■ **Things to do**:
a: From the soundtrack article, pull out the passage that begins at the words "Autonagar Surya is" and stops after the words "was well received.", copying it unchanged.
b: According to the soundtrack article, who wrote the lyrics for the film's songs?

■ **Text shown**:
"""
Soundtrack album by Anup Rubens
- Released: 31 January 2014
- Recorded: 2011–2013
- Genre: Feature film soundtrack
- Length: 26:00
- Language: Telugu
- Label: Aditya Music
- Producer: Anup Rubens

Anup Rubens chronology
| Heart Attack (2014) | Autonagar Surya (2014) | Bhimavaram Bullodu (2014) |

= Autonagar Surya (soundtrack) =

Autonagar Surya is the soundtrack album to the 2014 film of the same name directed by Deva Katta starring Naga Chaitanya and Samantha Ruth Prabhu. The film's soundtrack featured seven songs composed by Anup Rubens and lyrics written by Anantha Sriram. The release of the film's soundtrack delayed multiple times due to the film's postponements, before eventually being released on 31 January 2014. The music received mixed response with criticism for its placement, while the background score was well received.

== Development ==
Autonagar Surya marked Rubens' maiden collaboration with Chaitanya and Katta. The film's soundtrack consisted of seven songs, according to Katta, where two of them would be used in the titles and end credits, respectively. The album features an introduction number, two duet numbers, an item number among several others. Rubens worked on the film's music during early-2011 and continued till 2013. He started working on re-recording the film's background score and completed within a month.
"""
Rows on where targets appear:
"""
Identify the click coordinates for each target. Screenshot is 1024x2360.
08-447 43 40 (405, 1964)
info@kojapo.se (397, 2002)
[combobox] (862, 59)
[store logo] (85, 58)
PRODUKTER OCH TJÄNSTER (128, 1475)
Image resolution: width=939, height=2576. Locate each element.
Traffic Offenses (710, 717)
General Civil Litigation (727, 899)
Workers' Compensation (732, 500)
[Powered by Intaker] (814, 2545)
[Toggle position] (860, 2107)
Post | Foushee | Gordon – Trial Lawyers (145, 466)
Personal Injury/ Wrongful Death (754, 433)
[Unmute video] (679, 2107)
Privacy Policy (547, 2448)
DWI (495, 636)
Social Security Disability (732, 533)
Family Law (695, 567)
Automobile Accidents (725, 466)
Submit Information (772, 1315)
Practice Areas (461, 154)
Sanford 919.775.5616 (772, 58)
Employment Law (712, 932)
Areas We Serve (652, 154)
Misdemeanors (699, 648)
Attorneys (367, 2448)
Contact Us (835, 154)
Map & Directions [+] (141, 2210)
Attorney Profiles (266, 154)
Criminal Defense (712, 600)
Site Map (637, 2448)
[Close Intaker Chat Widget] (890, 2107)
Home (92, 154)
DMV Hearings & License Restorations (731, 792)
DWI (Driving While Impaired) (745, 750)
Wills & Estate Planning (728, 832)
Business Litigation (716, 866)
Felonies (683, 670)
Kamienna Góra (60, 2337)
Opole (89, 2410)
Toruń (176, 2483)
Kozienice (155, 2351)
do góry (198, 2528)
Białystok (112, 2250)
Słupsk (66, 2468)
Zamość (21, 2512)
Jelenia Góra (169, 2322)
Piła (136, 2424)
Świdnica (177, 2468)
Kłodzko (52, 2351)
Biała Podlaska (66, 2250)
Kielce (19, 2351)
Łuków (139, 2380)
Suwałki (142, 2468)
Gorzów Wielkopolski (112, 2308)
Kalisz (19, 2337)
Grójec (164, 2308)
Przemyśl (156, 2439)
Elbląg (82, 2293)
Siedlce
"""
■ **Solutions below**:
a:
Autonagar Surya is the soundtrack album to the 2014 film of the same name directed by Deva Katta starring Naga Chaitanya and Samantha Ruth Prabhu. The film's soundtrack featured seven songs composed by Anup Rubens and lyrics written by Anantha Sriram. The release of the film's soundtrack delayed multiple times due to the film's postponements, before eventually being released on 31 January 2014. The music received mixed response with criticism for its placement, while the background score was well received.

b: Anantha Sriram wrote the lyrics.